Now we get Paine’s sequel, “Revenge of the Electric Car,” and as the title suggests, it’s about the impending triumph of all-electric autos.
It’s informative and slickly made.
But this success story (well, sort of… the jury is still out) isn’t nearly as much fun to watch as its ire-inducing predecessor. It’s no longer a David and Goliath yarn now that David has joined the Philistine army.
Paine concentrates on three corporations.
At the startup electric car company Tesla he digs into the mind of founder and PayPal millionaire Elon Musk and chronicles the company’s struggle to turn out an initial fleet of hugely expensive electric cars.
He also looks at Nissan and hard-driving head honcho Carlos Ghosn’s efforts to produce the electric Leaf.
Finally there’s good old GM, where one-time electric-naysayer Bob Lutz (by far the most colorful character in sight) has done a 180 and now proclaims electric cars the way of the future.
And just for the heck of it, Paine spends some times in the mom-and-pop shop of a guy called Gadget, who retrofits existing sports cars to run on electricity.
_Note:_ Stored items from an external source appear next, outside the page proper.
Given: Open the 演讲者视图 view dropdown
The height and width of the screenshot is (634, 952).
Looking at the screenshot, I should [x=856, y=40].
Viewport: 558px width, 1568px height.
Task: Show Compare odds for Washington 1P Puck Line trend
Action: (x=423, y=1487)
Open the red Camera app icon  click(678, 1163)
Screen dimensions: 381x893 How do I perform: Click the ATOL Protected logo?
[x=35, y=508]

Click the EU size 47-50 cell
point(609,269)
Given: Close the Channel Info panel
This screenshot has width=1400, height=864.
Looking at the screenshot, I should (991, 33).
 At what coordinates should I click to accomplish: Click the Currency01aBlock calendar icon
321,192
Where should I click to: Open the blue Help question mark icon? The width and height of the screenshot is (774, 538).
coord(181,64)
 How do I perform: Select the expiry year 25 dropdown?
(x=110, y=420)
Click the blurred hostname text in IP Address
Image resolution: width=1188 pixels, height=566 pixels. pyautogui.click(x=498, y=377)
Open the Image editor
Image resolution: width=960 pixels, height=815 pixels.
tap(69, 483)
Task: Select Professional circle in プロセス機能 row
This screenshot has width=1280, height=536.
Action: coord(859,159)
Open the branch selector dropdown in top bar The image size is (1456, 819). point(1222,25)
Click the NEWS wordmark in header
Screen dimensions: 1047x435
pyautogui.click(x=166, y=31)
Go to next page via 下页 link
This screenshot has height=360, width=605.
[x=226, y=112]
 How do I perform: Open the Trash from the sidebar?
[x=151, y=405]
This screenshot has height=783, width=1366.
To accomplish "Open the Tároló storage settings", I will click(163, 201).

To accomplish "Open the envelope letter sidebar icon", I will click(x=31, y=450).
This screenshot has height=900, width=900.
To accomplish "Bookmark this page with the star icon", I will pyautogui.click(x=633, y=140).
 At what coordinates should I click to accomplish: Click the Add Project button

The film takes us through the 2008 economic meltdown, which threatened to not just shut down electric car production but to flatten the entire U.S. auto industry, and to the present, where these cars are now available to the public.
Tim Robbins narrates, and there’s plenty of talking-head commentary from automotive and financial journalists.
It’s a perfectly acceptable documentary, but whereas “Who Killed the Electric Car?” had across-the-board appeal, “Revenge…” seems geared mostly to car buffs and techno heads.